The small village now known as Feltville was first settled by Long Island migrant Peter Willcox who built a sawmill on the land that in the 1730s was just more frontier. New Jersey continued to grow up around Willcox’s land until the mid-1800’s when the parcel was purchased by David Felt, yet another mill owner looking for cheaper real estate outside of New York. This larger mill spawned its own village which Felt dubbed with no small amount of ego,”Feltville.” A staunchly religious man, Felt pressured the townsfolk into attending regular church services, garnering him the nickname, “King David.”

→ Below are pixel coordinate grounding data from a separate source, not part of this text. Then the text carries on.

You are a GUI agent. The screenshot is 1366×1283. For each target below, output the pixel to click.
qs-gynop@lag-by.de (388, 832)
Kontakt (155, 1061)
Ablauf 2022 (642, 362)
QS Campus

By the late 1800s Felt sold the land and while a number of businesses made a go of reinvigorating the remaining buildings, none succeeded and the tiny settlement soon became known as the “deserted village.” However the land, with the buildings still standing, eventually changed hands and was turned into a mountain resort destination. unfortunately the much more appealing Jersey shore soon put a nail in the coffin of that incarnation, and the land was once again abandoned.
Today Feltville is still a ghost town with only a handful of residents clinging to the land. Many of the original structures still stand and the tucked away town is a popular tourist site for New Jersey history buffs.